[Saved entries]
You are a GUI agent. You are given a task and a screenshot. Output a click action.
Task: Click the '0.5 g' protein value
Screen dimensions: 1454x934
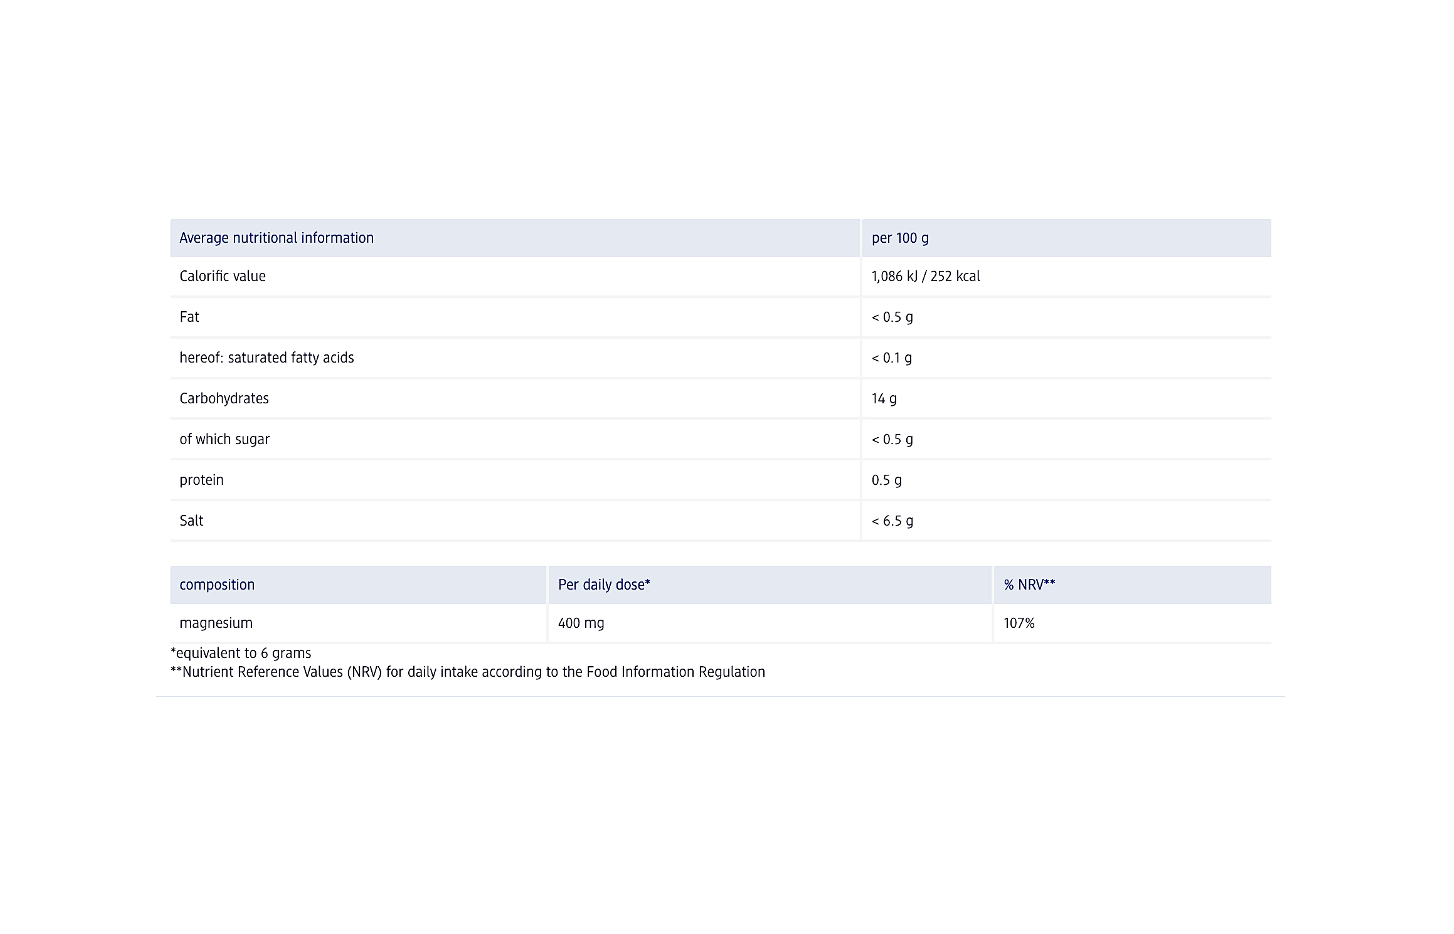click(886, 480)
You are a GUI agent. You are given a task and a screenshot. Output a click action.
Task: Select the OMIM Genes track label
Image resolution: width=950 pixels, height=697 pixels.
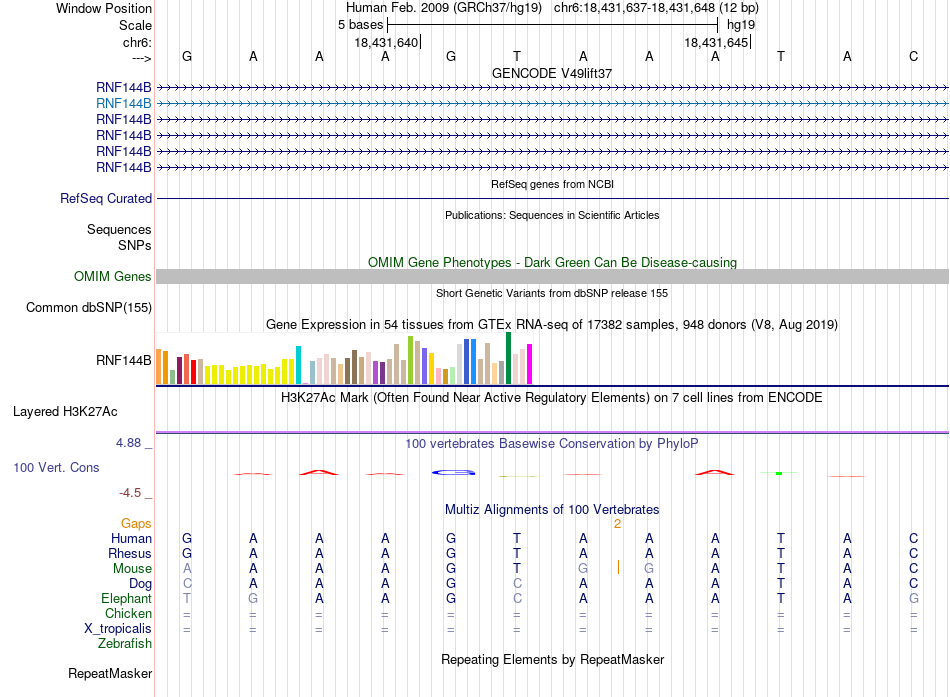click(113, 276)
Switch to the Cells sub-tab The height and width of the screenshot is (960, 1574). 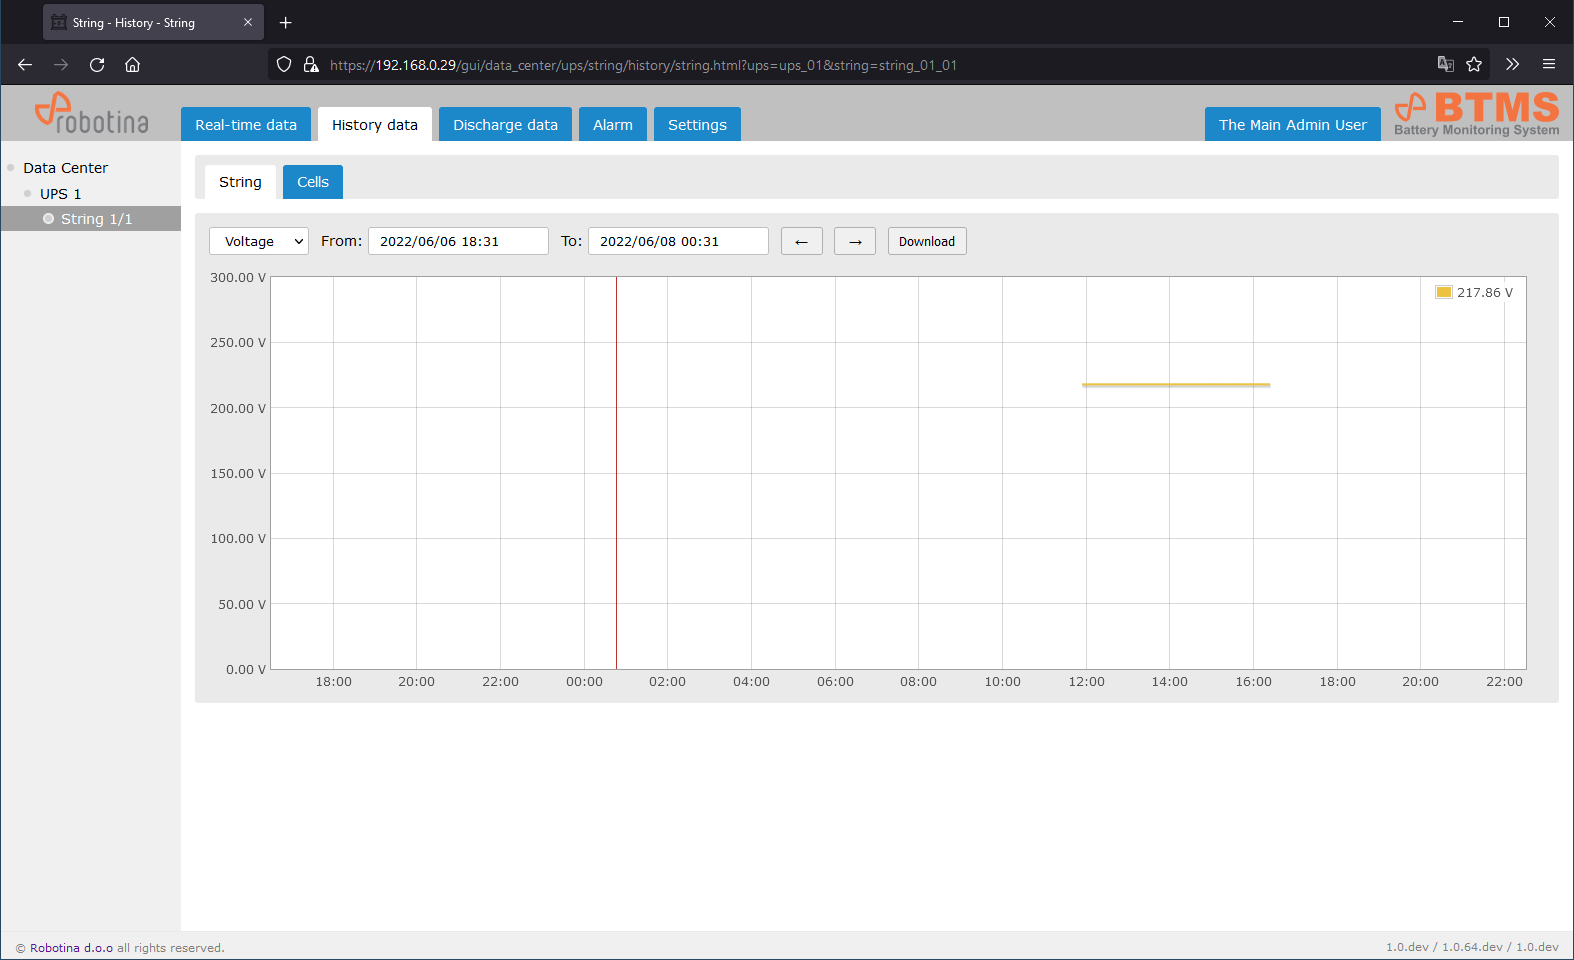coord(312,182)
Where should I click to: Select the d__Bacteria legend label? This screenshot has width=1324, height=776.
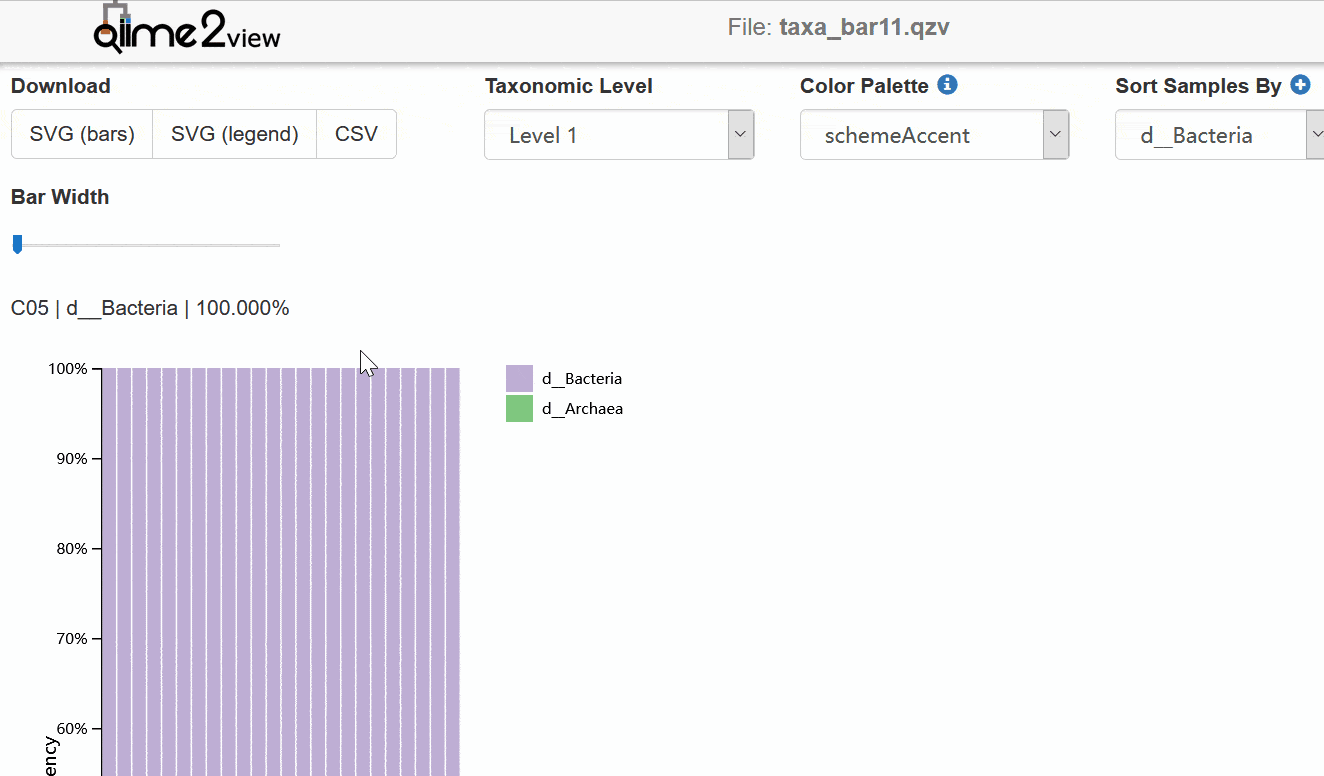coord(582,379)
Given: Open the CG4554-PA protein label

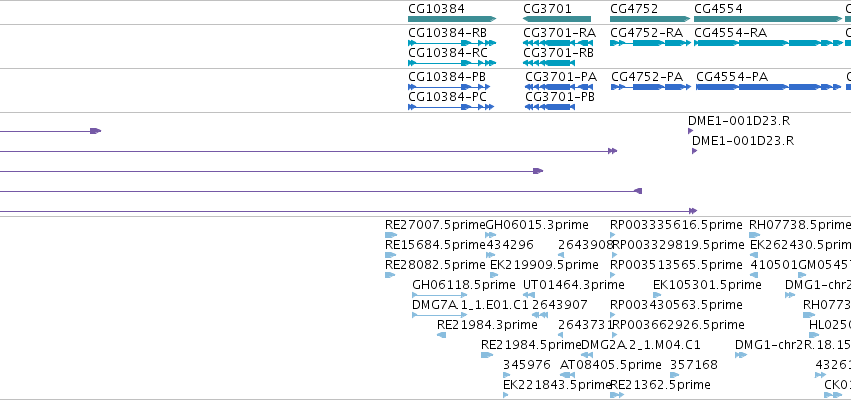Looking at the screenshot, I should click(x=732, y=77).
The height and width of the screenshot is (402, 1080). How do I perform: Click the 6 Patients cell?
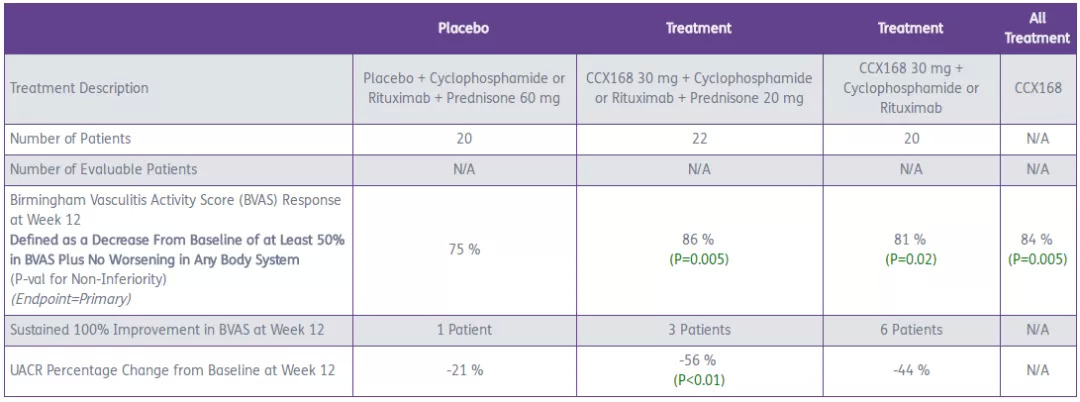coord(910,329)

▶ _Task directions_
Reproduce only the lines from the line that holds "Given: Open the CG4554-PA protein label" through the end of the records, exactly as they stand, both ends included and pictures excluded.

▶ _Exercise answer_
Given: Open the CG4554-PA protein label

Looking at the screenshot, I should click(x=732, y=77).
The height and width of the screenshot is (402, 1080). How do I perform: Click the 6 Patients cell?
coord(910,329)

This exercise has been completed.